Study objectives: Bronchial stenosis (BS) and bronchomalacia (BM) are often associated with lung allograft rejection or infection in lung transplant (LT) recipients. We reviewed our experience using balloon-expandable metallic (Palmaz) stents in the management of BS and BM in LT.

Design: Retrospective review of cases.

Patients: LT recipients with bronchoscopic and spirometric evidence of BS and BM.

Interventions: Serial balloon dilation was performed for BS. Stent placement was done for refractory or recurrent BS, or persistent focal BM.

Results: Twelve of 129 LT bronchial anastomoses at risk (9.3%) had complications, which included 11 BS and 5 BM. Four BS were accompanied by BM either concurrently or subsequently. The only isolated BM was associated with acute rejection and resolved after appropriate medical therapy. Balloon dilations alone were successful in relieving BS in three cases. Seven patients received a total of 11 stents. Stents were placed under conscious sedation using a flexible bronchoscope. Five of the seven patients had spirometric improvements after stent placements. One patient had no spirometric improvement, and another died before a follow-up study was done. There were no complications during stent placements. However, complications after stent placements included partial dehiscence of the stent from the bronchial wall, stent migration, partial obstruction of a segmental bronchial orifice by a stent in the main bronchus, and longitudinal stent collapse.
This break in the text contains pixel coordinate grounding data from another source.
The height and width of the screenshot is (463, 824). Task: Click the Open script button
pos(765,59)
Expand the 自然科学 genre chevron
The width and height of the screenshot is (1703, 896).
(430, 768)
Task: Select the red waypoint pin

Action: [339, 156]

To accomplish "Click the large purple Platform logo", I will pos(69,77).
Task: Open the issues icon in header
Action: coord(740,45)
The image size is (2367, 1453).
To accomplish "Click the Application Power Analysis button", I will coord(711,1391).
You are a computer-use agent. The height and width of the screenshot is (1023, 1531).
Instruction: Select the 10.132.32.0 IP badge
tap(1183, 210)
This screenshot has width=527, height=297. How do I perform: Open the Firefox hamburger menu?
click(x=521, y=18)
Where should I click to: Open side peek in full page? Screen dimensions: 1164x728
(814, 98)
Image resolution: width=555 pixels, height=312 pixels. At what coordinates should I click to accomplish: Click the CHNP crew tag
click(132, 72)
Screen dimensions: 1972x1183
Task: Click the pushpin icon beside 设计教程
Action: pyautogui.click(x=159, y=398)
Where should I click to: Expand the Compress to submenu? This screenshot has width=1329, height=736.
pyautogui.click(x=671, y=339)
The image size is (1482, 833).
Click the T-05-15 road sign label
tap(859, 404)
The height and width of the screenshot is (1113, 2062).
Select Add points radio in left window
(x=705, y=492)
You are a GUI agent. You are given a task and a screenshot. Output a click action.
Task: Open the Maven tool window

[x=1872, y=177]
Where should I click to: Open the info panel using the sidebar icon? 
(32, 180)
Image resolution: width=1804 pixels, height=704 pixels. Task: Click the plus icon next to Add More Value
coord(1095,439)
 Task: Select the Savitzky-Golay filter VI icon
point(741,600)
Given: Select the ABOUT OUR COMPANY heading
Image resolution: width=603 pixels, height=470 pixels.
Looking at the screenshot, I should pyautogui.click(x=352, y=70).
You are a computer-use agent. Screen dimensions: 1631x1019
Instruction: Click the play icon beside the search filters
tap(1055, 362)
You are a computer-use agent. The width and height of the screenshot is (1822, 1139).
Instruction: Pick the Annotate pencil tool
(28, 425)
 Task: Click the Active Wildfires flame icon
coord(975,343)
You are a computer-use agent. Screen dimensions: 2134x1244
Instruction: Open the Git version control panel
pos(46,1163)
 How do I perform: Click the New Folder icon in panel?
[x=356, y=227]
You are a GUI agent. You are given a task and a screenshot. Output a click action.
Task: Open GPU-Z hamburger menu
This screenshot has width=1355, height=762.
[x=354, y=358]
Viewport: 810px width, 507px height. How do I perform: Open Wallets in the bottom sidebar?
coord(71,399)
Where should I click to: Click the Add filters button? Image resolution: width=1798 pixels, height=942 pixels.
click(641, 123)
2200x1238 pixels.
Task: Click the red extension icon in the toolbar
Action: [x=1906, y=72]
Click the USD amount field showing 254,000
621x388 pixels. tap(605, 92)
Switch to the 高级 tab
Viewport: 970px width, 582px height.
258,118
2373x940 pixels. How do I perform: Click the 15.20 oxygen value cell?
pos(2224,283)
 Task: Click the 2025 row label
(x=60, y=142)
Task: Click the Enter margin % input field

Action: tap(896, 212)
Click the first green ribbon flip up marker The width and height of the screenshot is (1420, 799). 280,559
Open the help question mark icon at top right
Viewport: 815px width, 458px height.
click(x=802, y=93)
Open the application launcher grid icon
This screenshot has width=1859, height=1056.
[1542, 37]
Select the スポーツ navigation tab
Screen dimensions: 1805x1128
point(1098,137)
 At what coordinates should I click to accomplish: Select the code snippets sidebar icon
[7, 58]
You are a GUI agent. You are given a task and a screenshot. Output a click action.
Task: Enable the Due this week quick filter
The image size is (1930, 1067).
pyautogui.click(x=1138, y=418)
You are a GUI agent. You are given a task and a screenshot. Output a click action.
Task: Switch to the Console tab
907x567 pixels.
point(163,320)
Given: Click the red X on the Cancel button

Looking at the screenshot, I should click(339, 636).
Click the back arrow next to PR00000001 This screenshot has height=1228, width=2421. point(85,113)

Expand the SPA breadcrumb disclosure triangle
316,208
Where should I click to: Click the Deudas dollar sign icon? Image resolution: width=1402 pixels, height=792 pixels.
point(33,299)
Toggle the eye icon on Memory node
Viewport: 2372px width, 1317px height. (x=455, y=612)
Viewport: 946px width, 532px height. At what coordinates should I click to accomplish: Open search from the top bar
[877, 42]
One stent was successfully removed using a flexible bronchoscope in the endoscopy suite, and two others were removed by rigid bronchoscopy in the operating room.

Conclusions: Endobronchial placement of the Palmaz stent in LT recipients is relatively easy, and it can be removed if needed. However, because there are significant potential complications, the future use of this stent as an airway prosthesis in LT remains unclear.